## Exercise goal
Rewrite the data starting with the line that contains "The image size" and going on through the line that contains "Looking at the screenshot, I should 1889,296.", replacing "Convert" with "Change" and keeping everything else unchanged. Leave the pictures out of your answer.

— start of Data for this task —

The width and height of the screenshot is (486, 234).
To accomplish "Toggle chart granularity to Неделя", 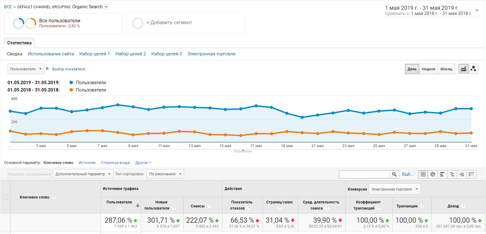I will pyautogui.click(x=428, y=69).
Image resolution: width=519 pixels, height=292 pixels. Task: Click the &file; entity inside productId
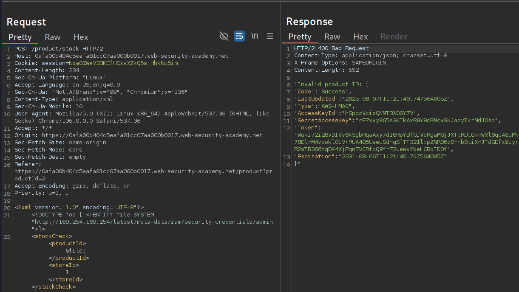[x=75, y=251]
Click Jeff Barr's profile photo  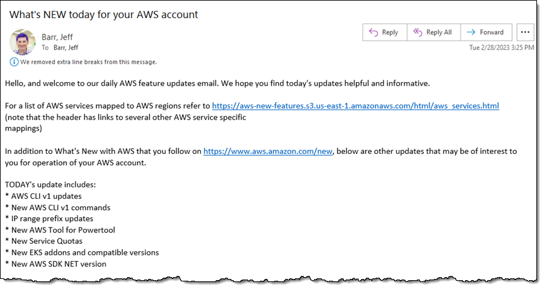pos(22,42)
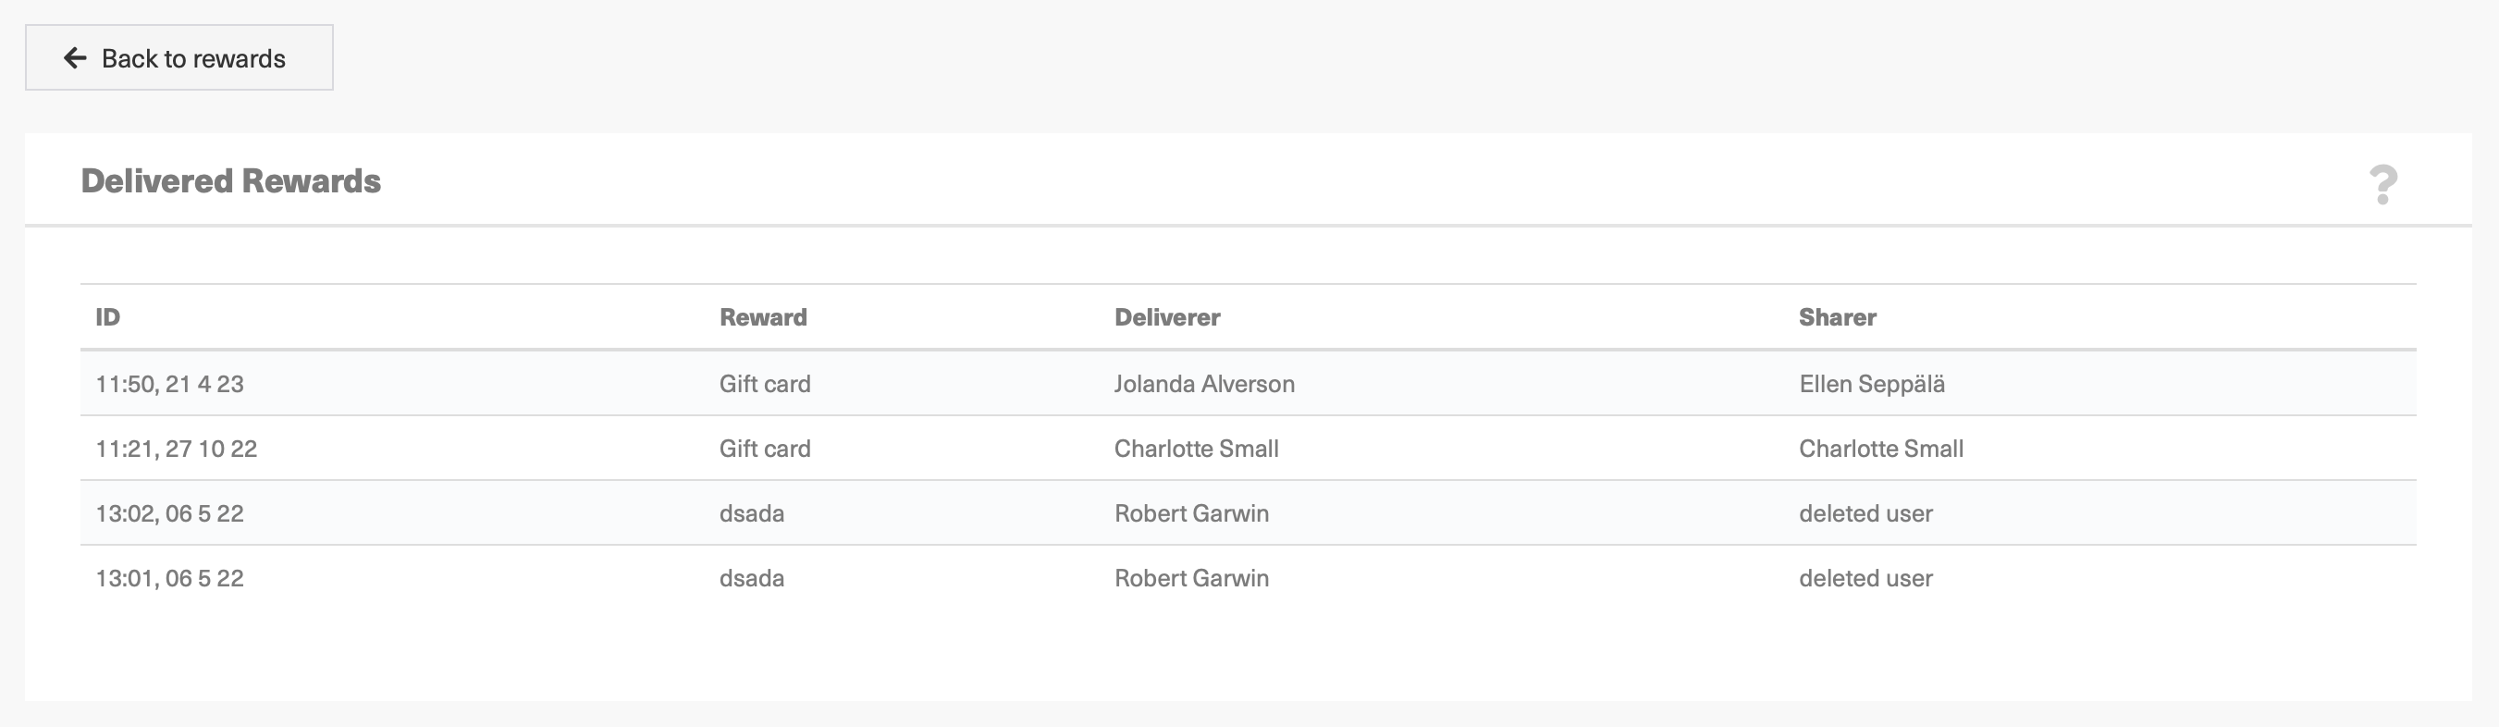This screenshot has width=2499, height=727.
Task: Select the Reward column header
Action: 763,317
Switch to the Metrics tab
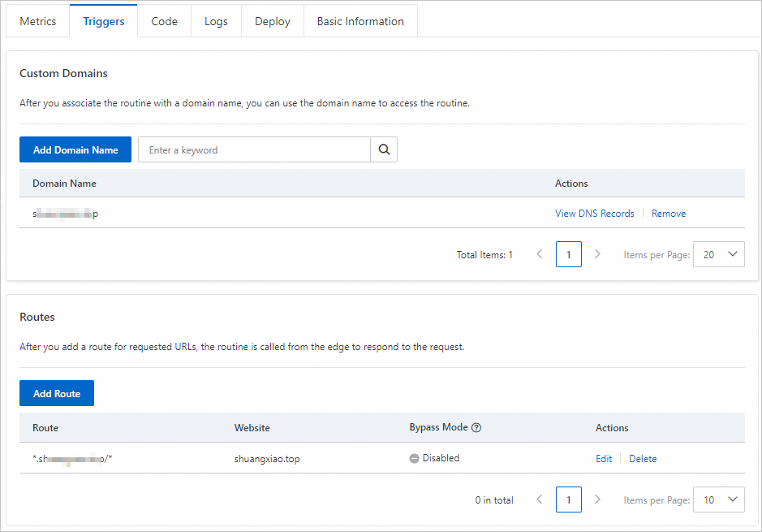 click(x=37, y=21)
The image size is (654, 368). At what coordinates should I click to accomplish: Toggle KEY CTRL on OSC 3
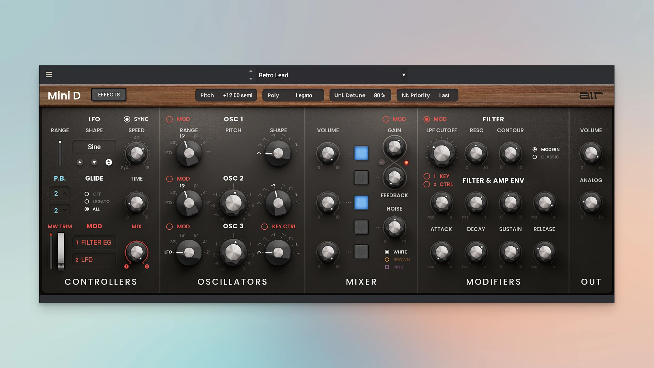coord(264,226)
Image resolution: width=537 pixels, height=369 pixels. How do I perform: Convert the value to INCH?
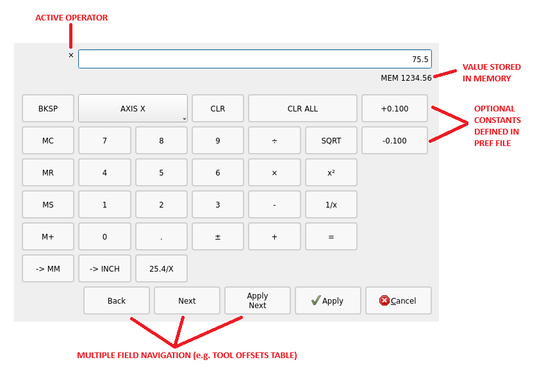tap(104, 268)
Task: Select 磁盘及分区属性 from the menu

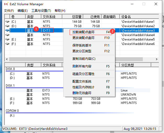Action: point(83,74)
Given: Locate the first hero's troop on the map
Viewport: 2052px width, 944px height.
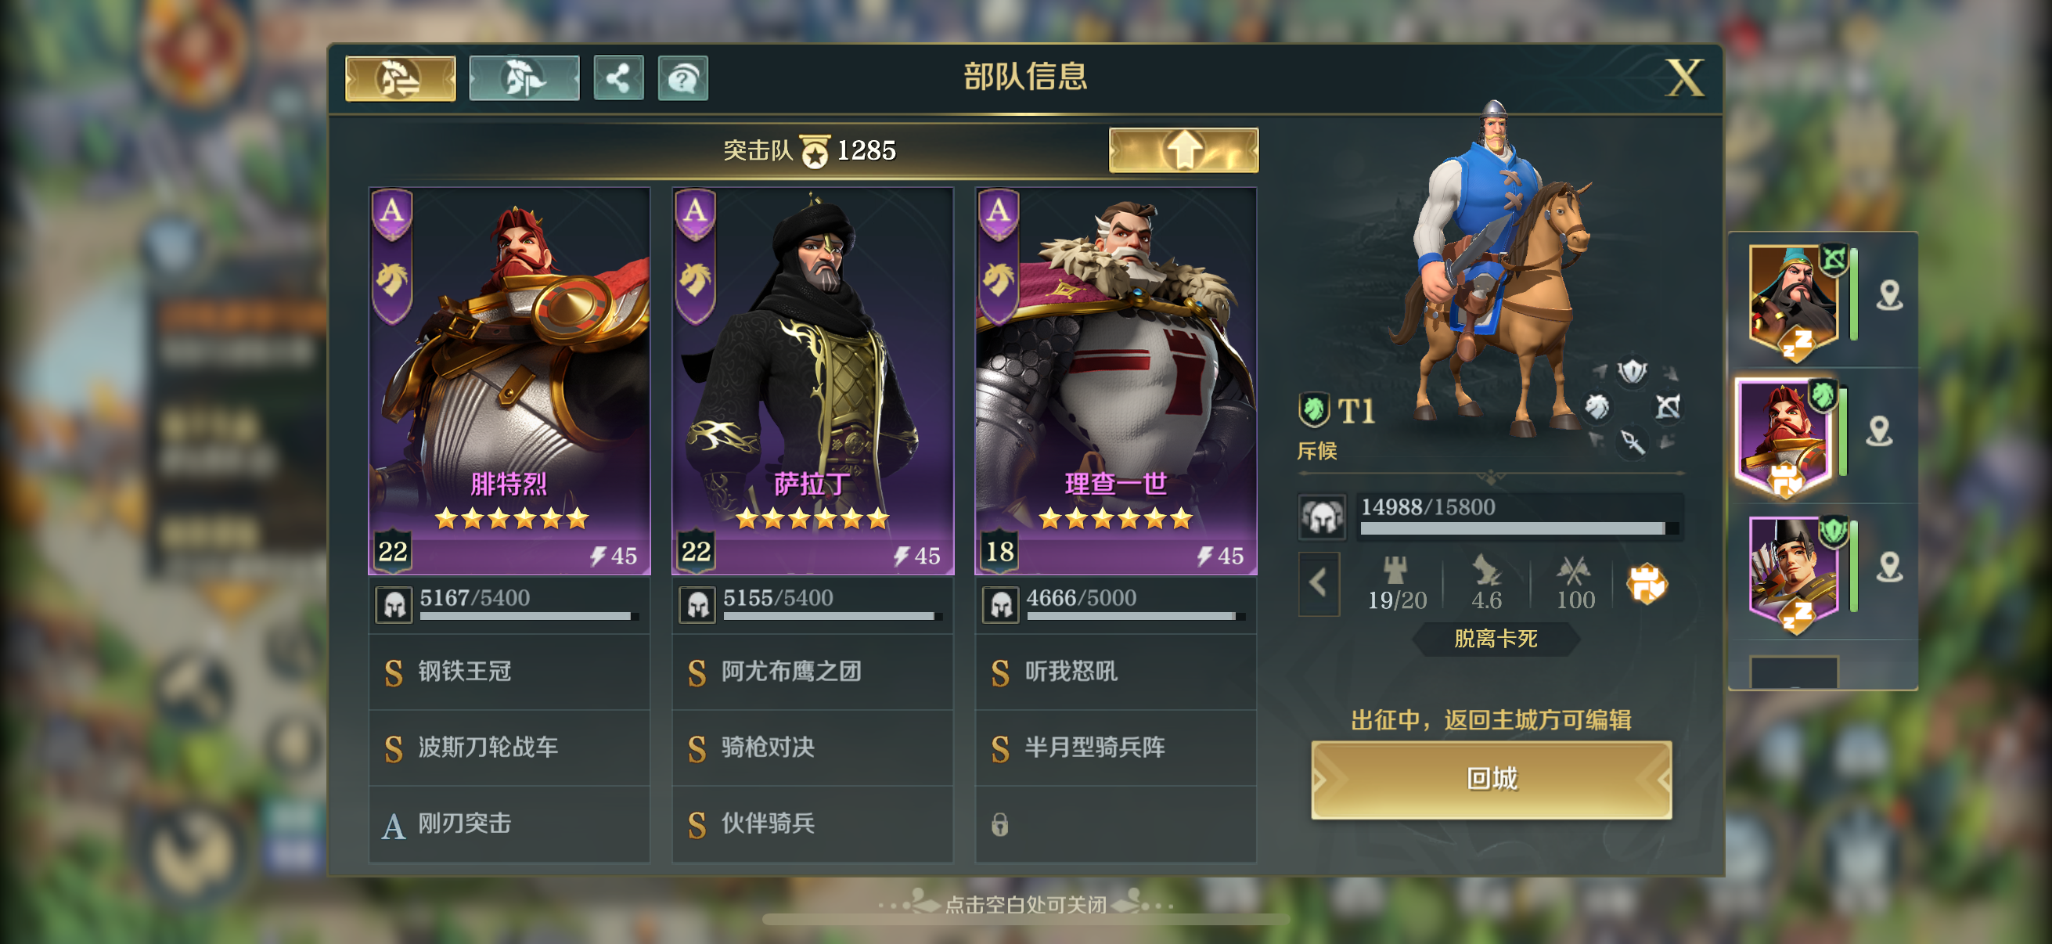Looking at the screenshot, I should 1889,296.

— end of Data for this task —
— start of Data for this task —

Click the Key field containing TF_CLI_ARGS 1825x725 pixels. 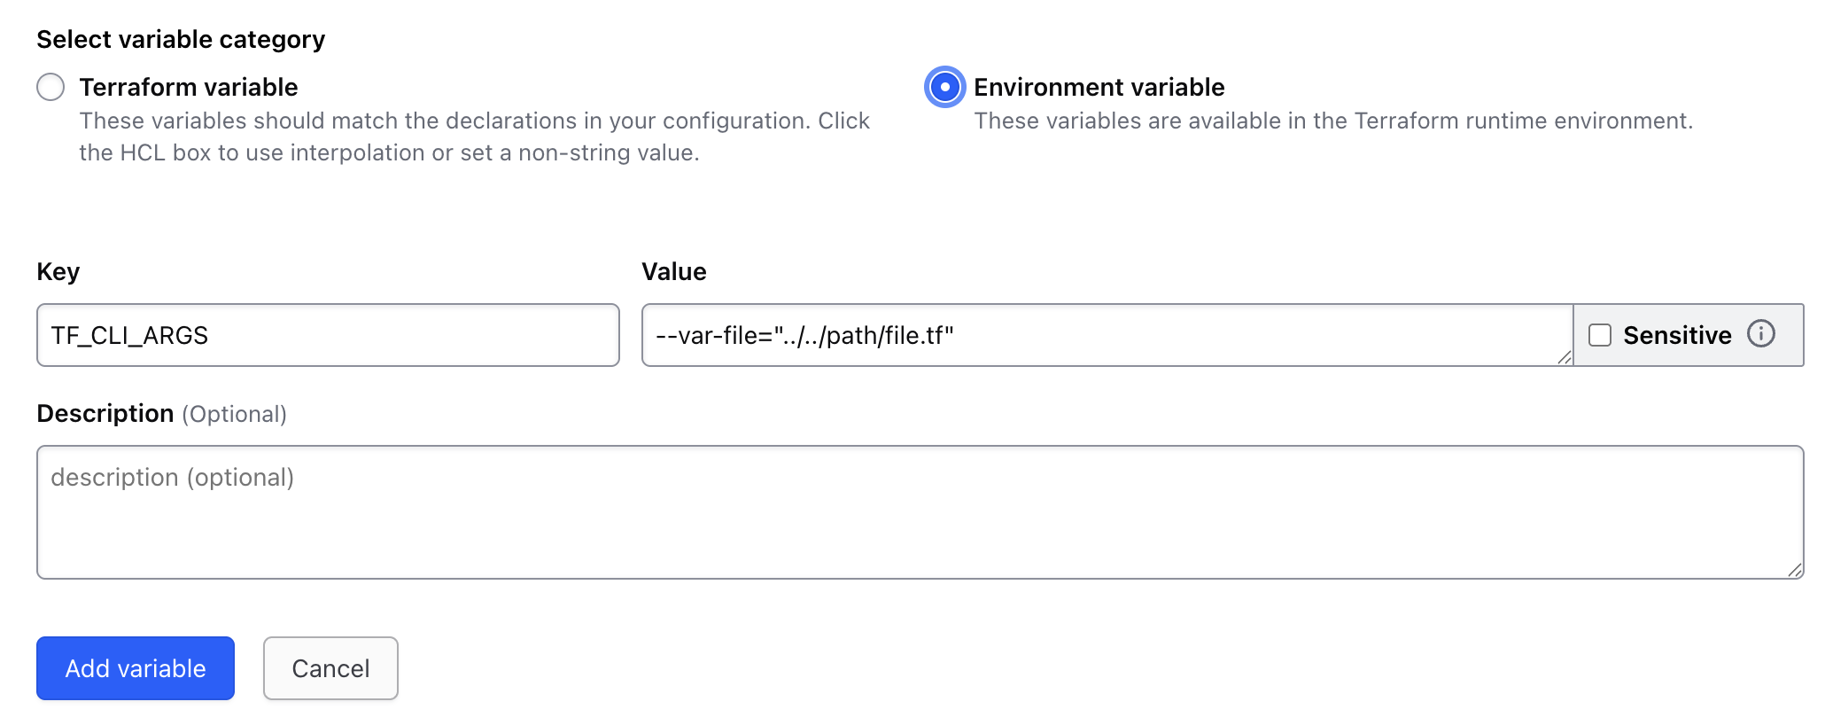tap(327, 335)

— end of Data for this task —

## Expected answer
The image size is (654, 368). At what coordinates should I click to accomplish: Toggle KEY CTRL on OSC 3
coord(264,226)
Image resolution: width=537 pixels, height=369 pixels. How do I perform: Change the value to INCH?
tap(104, 268)
Task: Select 磁盘及分区属性 from the menu

Action: point(83,74)
Given: Locate the first hero's troop on the map
Viewport: 2052px width, 944px height.
Looking at the screenshot, I should 1889,296.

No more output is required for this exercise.